Work to complete
For each line below that includes the string "computer", show the whole line.

════════════════

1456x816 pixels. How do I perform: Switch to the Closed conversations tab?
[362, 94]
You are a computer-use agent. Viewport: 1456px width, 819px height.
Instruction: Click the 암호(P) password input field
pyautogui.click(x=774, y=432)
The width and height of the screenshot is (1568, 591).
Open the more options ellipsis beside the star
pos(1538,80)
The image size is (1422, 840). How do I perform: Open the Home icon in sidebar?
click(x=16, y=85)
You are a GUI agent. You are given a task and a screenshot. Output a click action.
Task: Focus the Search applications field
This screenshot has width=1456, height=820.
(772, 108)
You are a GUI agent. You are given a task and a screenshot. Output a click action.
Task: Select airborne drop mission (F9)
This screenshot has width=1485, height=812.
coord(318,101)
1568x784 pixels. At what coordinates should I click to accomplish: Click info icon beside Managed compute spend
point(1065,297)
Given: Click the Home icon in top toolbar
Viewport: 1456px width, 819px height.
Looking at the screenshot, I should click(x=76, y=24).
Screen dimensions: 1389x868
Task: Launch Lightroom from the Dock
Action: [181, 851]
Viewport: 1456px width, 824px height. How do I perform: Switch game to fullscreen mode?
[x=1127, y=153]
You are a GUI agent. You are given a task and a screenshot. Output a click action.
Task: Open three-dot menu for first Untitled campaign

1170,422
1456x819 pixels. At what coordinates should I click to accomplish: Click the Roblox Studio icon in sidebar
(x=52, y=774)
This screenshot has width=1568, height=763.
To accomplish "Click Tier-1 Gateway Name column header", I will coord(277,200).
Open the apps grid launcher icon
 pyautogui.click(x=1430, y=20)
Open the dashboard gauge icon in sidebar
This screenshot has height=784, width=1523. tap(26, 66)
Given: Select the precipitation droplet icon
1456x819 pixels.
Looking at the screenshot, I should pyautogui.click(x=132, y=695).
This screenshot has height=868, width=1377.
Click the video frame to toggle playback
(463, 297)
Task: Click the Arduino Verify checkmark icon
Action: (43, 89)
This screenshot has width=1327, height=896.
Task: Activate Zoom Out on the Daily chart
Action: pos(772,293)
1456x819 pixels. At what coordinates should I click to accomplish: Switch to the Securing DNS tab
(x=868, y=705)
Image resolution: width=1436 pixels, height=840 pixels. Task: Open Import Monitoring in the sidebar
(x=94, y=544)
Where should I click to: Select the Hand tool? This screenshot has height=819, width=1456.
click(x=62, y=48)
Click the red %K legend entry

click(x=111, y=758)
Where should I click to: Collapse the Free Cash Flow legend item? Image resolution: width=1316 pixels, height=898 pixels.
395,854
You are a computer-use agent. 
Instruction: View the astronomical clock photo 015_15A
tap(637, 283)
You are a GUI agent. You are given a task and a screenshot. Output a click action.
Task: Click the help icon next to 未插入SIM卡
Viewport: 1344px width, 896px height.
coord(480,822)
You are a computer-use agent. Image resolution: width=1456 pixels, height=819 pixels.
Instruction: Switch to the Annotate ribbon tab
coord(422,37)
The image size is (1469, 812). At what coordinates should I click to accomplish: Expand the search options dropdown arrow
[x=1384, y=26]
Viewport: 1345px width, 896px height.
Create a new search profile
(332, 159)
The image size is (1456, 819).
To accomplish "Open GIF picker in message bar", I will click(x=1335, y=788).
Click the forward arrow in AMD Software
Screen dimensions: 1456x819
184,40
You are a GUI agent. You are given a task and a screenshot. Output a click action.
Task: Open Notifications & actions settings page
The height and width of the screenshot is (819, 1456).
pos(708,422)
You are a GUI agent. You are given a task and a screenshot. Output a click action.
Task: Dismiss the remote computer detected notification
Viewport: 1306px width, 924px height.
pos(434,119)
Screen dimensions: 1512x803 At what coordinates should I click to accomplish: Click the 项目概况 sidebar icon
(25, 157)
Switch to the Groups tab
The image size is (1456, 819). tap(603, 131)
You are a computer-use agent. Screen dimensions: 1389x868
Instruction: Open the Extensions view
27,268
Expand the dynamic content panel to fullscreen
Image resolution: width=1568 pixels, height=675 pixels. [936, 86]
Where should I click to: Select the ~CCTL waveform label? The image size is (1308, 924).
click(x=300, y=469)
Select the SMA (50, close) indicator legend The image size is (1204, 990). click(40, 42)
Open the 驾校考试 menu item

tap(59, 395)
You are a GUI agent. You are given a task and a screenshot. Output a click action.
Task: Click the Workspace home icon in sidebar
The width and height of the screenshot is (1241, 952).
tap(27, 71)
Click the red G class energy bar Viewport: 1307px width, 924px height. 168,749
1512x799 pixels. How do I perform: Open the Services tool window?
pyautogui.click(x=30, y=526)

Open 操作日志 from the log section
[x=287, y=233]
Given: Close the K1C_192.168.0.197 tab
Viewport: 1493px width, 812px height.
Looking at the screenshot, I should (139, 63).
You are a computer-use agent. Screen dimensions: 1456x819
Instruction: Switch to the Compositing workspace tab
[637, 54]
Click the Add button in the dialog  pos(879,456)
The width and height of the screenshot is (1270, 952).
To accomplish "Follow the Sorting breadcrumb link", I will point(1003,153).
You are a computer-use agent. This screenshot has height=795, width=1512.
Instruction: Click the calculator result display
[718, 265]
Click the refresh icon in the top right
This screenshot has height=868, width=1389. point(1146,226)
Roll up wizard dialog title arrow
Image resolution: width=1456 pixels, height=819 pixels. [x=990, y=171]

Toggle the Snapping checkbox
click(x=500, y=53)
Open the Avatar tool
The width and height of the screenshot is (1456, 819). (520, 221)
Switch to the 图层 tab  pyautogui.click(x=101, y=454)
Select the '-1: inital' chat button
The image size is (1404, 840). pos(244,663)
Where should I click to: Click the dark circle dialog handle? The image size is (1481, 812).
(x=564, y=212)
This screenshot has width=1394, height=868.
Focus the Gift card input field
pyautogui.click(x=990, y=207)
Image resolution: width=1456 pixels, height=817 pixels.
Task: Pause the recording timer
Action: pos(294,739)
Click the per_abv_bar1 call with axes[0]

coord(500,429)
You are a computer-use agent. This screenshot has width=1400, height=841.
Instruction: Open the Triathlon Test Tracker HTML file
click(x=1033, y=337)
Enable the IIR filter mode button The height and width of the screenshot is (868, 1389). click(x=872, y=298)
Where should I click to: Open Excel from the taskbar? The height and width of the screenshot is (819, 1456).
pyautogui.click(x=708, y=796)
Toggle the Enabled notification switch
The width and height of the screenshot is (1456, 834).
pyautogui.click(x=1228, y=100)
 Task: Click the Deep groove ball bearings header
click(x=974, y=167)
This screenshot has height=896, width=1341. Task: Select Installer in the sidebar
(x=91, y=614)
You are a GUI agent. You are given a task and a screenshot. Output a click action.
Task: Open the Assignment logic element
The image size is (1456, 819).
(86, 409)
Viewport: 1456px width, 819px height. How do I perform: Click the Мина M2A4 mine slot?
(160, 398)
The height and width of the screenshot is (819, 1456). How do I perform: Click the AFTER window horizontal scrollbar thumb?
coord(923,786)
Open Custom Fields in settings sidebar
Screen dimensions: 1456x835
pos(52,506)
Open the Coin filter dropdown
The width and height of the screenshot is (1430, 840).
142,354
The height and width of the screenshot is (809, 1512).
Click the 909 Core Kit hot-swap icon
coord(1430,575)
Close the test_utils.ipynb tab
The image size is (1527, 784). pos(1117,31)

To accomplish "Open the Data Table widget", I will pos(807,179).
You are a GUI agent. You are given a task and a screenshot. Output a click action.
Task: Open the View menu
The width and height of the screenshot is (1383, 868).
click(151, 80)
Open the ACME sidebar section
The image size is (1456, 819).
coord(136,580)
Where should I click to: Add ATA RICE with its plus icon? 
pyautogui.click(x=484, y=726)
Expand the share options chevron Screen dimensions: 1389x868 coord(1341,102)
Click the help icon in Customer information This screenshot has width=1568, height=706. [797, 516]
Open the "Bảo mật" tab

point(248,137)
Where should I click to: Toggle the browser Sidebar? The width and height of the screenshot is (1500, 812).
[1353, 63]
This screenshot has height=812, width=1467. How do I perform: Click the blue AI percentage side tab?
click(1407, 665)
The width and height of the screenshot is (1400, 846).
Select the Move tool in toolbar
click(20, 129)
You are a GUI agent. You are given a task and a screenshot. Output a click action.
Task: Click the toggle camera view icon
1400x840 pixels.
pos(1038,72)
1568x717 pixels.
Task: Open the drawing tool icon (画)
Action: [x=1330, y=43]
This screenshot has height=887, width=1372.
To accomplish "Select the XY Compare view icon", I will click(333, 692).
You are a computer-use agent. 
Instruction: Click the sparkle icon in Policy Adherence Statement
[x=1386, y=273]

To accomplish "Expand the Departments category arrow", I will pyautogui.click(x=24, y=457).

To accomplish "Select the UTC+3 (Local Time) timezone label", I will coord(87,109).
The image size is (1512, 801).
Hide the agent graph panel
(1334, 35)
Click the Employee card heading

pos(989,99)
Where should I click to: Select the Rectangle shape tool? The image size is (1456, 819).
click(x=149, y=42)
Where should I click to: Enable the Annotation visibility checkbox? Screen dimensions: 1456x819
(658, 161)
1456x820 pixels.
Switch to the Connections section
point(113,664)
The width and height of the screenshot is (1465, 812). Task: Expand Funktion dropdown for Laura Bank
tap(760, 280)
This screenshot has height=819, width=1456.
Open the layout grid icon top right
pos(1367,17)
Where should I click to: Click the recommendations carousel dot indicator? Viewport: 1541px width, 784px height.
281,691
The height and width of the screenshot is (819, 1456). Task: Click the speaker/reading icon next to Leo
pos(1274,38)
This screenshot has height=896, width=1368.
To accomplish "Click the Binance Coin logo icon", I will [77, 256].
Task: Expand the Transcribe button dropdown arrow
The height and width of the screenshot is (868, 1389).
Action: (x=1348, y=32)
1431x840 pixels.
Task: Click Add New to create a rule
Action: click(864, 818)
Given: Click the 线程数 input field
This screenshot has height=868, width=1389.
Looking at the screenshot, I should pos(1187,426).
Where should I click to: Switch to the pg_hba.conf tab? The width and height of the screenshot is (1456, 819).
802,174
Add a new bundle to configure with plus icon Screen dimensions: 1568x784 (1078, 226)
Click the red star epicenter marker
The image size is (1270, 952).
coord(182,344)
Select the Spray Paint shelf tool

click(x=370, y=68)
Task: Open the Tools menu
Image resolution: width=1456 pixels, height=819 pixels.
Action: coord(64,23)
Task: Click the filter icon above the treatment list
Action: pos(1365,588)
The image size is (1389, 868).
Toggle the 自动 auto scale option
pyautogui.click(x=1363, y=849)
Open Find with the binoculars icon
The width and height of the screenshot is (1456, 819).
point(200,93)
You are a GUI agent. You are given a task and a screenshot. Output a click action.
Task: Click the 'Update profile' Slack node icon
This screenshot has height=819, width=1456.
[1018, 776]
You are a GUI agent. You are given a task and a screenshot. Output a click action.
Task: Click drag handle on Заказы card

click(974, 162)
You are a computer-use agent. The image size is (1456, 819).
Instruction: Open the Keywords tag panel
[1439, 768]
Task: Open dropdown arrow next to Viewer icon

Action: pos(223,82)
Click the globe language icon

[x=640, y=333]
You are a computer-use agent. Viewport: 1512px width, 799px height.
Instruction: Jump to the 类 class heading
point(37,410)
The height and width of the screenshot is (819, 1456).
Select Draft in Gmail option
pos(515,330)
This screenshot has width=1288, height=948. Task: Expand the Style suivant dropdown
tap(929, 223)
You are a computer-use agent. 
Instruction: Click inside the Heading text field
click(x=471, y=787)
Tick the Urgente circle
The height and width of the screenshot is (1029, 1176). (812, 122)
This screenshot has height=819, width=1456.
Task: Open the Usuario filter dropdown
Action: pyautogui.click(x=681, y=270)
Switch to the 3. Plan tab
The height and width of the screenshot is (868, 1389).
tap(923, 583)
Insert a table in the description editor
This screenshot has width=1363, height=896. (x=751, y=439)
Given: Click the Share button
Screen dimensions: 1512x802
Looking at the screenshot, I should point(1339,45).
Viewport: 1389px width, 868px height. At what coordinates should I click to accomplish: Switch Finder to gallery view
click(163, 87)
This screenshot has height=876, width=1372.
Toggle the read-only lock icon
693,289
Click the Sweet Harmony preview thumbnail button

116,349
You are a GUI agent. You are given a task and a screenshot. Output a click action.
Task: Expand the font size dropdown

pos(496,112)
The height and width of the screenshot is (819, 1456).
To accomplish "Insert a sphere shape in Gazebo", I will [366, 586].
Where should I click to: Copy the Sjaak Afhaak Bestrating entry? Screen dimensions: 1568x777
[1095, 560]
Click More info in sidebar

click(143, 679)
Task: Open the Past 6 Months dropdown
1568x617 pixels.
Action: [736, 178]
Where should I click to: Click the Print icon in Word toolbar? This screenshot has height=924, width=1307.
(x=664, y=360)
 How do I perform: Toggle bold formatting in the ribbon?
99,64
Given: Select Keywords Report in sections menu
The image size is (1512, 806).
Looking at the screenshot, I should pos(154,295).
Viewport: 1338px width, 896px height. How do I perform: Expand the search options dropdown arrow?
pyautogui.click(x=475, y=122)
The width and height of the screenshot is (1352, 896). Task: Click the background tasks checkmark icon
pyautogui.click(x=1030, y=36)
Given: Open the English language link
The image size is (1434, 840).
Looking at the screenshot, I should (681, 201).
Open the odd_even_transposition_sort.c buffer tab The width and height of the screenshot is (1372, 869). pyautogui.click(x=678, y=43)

════════════════

Task output
You are a computer-use agent. Viewport: 1456px width, 819px height.
You are a computer-use agent. 
You are a computer-use agent. Image resolution: width=1456 pixels, height=819 pixels.
Task: Dismiss the remote computer detected notification
You are a computer-use agent. Screen dimensions: 1389x868
You are a computer-use agent. Screen dimensions: 1456x819
You are a computer-use agent. This screenshot has height=795, width=1512.
You are a computer-use agent. This screenshot has width=1400, height=841.
You are a computer-use agent. 
You are a computer-use agent. The image size is (1456, 819).
You are a computer-use agent. Viewport: 1512px width, 799px height.
You are a computer-use agent. 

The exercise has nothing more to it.